── Excerpt provided
MINNEAPOLIS — The Bockley Gallery currently has on view a mini-retrospective of the work of Edgar Heap of Birds (whose Cheyenne name is Hock E Aye VI), which contains examples of different bodies of work the Cheyenne/Arapaho artist has created over his extensive career. With public art pieces, biting political, text-based work, and more intimate abstract paintings, the small exhibition carries a pummeling point of view, illuminating Heap of Birds’s expansive career.
The exhibition comes several months after Heap of Birds visited Minneapolis to give a talk at the Walker Art Center, which at that moment was embroiled in controversy over Sam Durant’s 2012 “Scaffold” sculpture, as well as the touring Jimmie Durham retrospective, recently opened at the museum. The now dismantled “Scaffold,” which referenced seven historical gallows, including one that hung 38 Dakota warriors at the end of the U.S. Dakota War, had enraged local Native communities, and questions of Durham’s Cherokee identity caused members of Native communities both locally and nationally, to further distrust the Walker.
In his lecture, Heap of Birds talked about his own work with communities — with the Cheyenne and Arapaho nations, as well as Native and non-Native communities around the world. In 1990, he had even made his own piece concerning the U.S. Dakota War, but did so in a way that allowed the local Dakota communities in Minnesota to give input and blessing to the project.
You can see in the Bockley exhibition that impulse to elevate issues and concerns held within Native communities. Heap of Birds’s work can be sharply critical, even with the artist’s conscientiously formal practice. Greeting both visitors and passersby is an installation hung on the brick wall outside the gallery. The oversized sign is designed to look like a road sign, with its sans serif font, blue typeface, and plain border. At the top, “Minnesota” is spelled backwards, followed by the words “Today Your Host is Cloud Man Village.”
According to Bill Anthes’s book, Edgar Heap of Birds, the artist began his “Native Hosts” series back in 1988. Like the new commission displayed outside Bockley Gallery, the “Native Hosts” contain the “settler” name of a place written backwards, with the Native Host spelled forward, welcoming the viewer. Like many place names around the country, Minnesota is a derivation of a Native American word (“Mní sóta” means clear blue water in Dakota), but its appropriation by a state responsible for many atrocities against Native people warrants Heap of Birds’s critical treatment. Cloud Man Village, meanwhile, was a short-lived community led by Dakota chief Cloud Man, on the banks of the Bde Maka Ska lake in the heart of Minneapolis. After leading the community for 10 years, following the Dakota war, Cloud Man was later imprisoned at Pike Island where he died.
────
(Task list)
(1) Summarize the article about the Edgar Heap of Birds exhibition in two sentences.
(2) Supply the next part of the article about the Edgar Heap of Birds exhibition, picking up right after its final sentence.
The listing that comes after this article is separate material.
── Supplied material
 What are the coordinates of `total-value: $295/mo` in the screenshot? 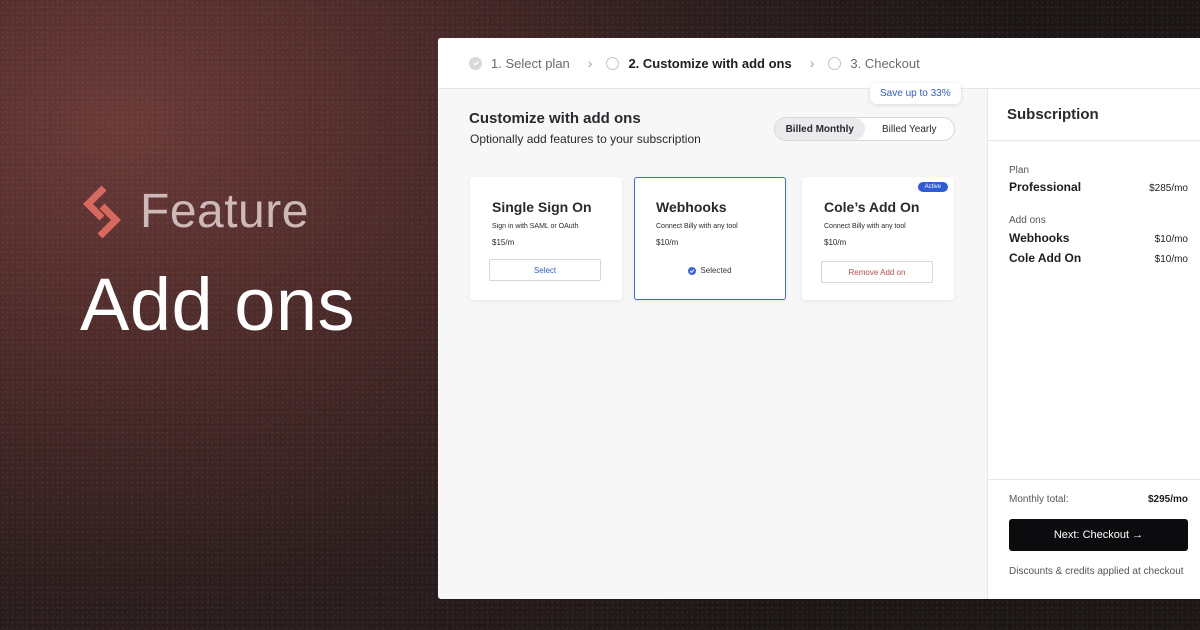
────
(Results for each task)
(1) The Bockley Gallery in Minneapolis is showing a mini-retrospective of Cheyenne/Arapaho artist Edgar Heap of Birds that includes public art pieces, political text-based work, and abstract paintings. On the brick wall outside the gallery hangs a road-sign-style piece from his "Native Hosts" series, begun in 1988, which spells "Minnesota" backwards and is followed by the words "Today Your Host is Cloud Man Village."

(2)
Bockley Gallery is located in a picturesque neighborhood, within walking distance of both Lake of the Isles and Cedar Lake. It’s a residential area, with a few storefronts on the same block, including a restaurant and a book store owned by Anishinaabe author Louise Erdrich. The choice to hang a work in public reminding neighbors of some unpleasant history is slyly subversive, but abrasive. Its cheerful message subtly presses the viewer to learn more about the place where they live.
Inside the gallery are works from 1989 to 2017. The oldest, “Telling Many Magpies, Telling Black Wolf, Telling Hachivi” (1989), is a screen print that makes a political message that’s as relevant today as when Heap of Birds created it. Like the “Native Hosts” series, the artist writes the top word backwards. In this case, the word is “Natural.” Beneath it is the text:
WE DON’T WANT INDIANS
JUST THEIR NAMES
And then at the bottom, printed in larger letters is “LIVING PEOPLE.” Around the text are black smudges, abstractions of black birds in flight. The stark poem calls out the commercialized primitivism that is pervasive across American Society — in sports team insignia or Land O’ Lakes butter which use stereotypical images of Native Americans, that are divorced from contemporary life.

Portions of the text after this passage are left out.